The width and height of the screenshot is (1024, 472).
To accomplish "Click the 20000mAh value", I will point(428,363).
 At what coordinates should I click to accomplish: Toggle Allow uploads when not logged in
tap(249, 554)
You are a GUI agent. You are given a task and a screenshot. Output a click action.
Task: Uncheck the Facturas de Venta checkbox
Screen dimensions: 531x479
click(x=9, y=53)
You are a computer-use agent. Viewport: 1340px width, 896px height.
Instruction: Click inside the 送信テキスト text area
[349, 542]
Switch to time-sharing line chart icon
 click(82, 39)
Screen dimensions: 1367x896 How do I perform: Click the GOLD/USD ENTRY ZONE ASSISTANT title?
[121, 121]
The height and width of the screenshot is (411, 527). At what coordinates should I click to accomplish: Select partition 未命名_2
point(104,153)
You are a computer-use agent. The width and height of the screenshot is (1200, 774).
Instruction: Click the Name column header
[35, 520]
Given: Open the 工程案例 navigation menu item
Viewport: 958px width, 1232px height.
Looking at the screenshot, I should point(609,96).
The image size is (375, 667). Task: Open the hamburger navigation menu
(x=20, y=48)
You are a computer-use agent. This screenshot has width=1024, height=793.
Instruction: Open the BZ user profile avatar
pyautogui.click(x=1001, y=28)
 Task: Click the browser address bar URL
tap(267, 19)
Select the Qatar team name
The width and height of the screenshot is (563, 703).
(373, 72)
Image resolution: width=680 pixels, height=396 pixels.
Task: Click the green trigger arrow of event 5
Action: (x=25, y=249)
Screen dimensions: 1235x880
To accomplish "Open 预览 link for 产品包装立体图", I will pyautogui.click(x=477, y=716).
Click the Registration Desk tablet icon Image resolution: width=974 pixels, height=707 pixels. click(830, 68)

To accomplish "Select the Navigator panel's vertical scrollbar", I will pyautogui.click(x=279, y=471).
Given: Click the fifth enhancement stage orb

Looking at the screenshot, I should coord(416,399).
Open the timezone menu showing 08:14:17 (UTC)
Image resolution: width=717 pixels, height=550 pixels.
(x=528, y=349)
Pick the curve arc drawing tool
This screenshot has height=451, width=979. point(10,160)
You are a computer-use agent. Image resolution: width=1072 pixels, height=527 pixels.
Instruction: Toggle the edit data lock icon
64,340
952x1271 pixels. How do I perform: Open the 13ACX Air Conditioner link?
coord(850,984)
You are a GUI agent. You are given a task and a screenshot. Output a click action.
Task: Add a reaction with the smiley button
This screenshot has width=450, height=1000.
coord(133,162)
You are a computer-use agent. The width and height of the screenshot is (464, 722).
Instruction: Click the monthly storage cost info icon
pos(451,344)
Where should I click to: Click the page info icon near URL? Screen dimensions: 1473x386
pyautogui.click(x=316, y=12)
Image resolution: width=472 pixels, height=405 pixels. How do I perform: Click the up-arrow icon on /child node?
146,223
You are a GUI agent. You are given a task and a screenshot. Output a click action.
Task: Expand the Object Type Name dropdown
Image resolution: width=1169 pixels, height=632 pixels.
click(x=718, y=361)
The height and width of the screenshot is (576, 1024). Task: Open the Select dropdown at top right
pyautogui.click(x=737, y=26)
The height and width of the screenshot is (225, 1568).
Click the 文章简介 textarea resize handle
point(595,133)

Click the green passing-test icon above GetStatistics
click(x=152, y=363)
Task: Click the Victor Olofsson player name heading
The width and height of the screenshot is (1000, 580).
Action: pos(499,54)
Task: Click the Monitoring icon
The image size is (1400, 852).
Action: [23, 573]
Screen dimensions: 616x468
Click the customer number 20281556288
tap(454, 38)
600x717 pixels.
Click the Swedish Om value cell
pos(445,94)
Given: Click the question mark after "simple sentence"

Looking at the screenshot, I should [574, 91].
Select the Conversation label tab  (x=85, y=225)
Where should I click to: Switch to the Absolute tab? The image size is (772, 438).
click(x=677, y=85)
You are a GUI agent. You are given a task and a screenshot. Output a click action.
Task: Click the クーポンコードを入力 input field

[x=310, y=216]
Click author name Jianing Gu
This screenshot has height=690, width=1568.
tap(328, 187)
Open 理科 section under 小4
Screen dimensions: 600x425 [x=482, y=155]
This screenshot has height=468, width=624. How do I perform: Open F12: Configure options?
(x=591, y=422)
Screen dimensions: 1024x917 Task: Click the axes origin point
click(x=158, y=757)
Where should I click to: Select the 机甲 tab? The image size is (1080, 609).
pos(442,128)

────────────────────

§ **WHAT YOU NEED TO DO**: The answer is every entry, repeated word for word.

§ **RESULT OF THIS EXERCISE**:
The width and height of the screenshot is (1024, 472).
To accomplish "Click the 20000mAh value", I will point(428,363).
 At what coordinates should I click to accomplish: Toggle Allow uploads when not logged in
tap(249, 554)
You are a GUI agent. You are given a task and a screenshot. Output a click action.
Task: Uncheck the Facturas de Venta checkbox
Screen dimensions: 531x479
click(x=9, y=53)
You are a computer-use agent. Viewport: 1340px width, 896px height.
Instruction: Click inside the 送信テキスト text area
[349, 542]
Switch to time-sharing line chart icon
 click(82, 39)
Screen dimensions: 1367x896 How do I perform: Click the GOLD/USD ENTRY ZONE ASSISTANT title?
[121, 121]
The height and width of the screenshot is (411, 527). At what coordinates should I click to accomplish: Select partition 未命名_2
point(104,153)
You are a computer-use agent. The width and height of the screenshot is (1200, 774).
Instruction: Click the Name column header
[35, 520]
Given: Open the 工程案例 navigation menu item
Viewport: 958px width, 1232px height.
Looking at the screenshot, I should point(609,96).
The image size is (375, 667). Task: Open the hamburger navigation menu
(x=20, y=48)
You are a computer-use agent. This screenshot has width=1024, height=793.
Instruction: Open the BZ user profile avatar
pyautogui.click(x=1001, y=28)
 Task: Click the browser address bar URL
tap(267, 19)
Select the Qatar team name
The width and height of the screenshot is (563, 703).
(373, 72)
Image resolution: width=680 pixels, height=396 pixels.
Task: Click the green trigger arrow of event 5
Action: (x=25, y=249)
Screen dimensions: 1235x880
To accomplish "Open 预览 link for 产品包装立体图", I will pyautogui.click(x=477, y=716).
Click the Registration Desk tablet icon Image resolution: width=974 pixels, height=707 pixels. click(830, 68)

To accomplish "Select the Navigator panel's vertical scrollbar", I will pyautogui.click(x=279, y=471).
Given: Click the fifth enhancement stage orb

Looking at the screenshot, I should coord(416,399).
Open the timezone menu showing 08:14:17 (UTC)
Image resolution: width=717 pixels, height=550 pixels.
(x=528, y=349)
Pick the curve arc drawing tool
This screenshot has height=451, width=979. point(10,160)
You are a computer-use agent. Image resolution: width=1072 pixels, height=527 pixels.
Instruction: Toggle the edit data lock icon
64,340
952x1271 pixels. How do I perform: Open the 13ACX Air Conditioner link?
coord(850,984)
You are a GUI agent. You are given a task and a screenshot. Output a click action.
Task: Add a reaction with the smiley button
This screenshot has width=450, height=1000.
coord(133,162)
You are a computer-use agent. The width and height of the screenshot is (464, 722).
Instruction: Click the monthly storage cost info icon
pos(451,344)
Where should I click to: Click the page info icon near URL? Screen dimensions: 1473x386
pyautogui.click(x=316, y=12)
Image resolution: width=472 pixels, height=405 pixels. How do I perform: Click the up-arrow icon on /child node?
146,223
You are a GUI agent. You are given a task and a screenshot. Output a click action.
Task: Expand the Object Type Name dropdown
Image resolution: width=1169 pixels, height=632 pixels.
click(x=718, y=361)
The height and width of the screenshot is (576, 1024). Task: Open the Select dropdown at top right
pyautogui.click(x=737, y=26)
The height and width of the screenshot is (225, 1568).
Click the 文章简介 textarea resize handle
point(595,133)

Click the green passing-test icon above GetStatistics
click(x=152, y=363)
Task: Click the Victor Olofsson player name heading
The width and height of the screenshot is (1000, 580).
Action: pos(499,54)
Task: Click the Monitoring icon
The image size is (1400, 852).
Action: [23, 573]
Screen dimensions: 616x468
Click the customer number 20281556288
tap(454, 38)
600x717 pixels.
Click the Swedish Om value cell
pos(445,94)
Given: Click the question mark after "simple sentence"

Looking at the screenshot, I should [574, 91].
Select the Conversation label tab  (x=85, y=225)
Where should I click to: Switch to the Absolute tab? The image size is (772, 438).
click(x=677, y=85)
You are a GUI agent. You are given a task and a screenshot. Output a click action.
Task: Click the クーポンコードを入力 input field

[x=310, y=216]
Click author name Jianing Gu
This screenshot has height=690, width=1568.
tap(328, 187)
Open 理科 section under 小4
Screen dimensions: 600x425 [x=482, y=155]
This screenshot has height=468, width=624. How do I perform: Open F12: Configure options?
(x=591, y=422)
Screen dimensions: 1024x917 Task: Click the axes origin point
click(x=158, y=757)
Where should I click to: Select the 机甲 tab? The image size is (1080, 609).
pos(442,128)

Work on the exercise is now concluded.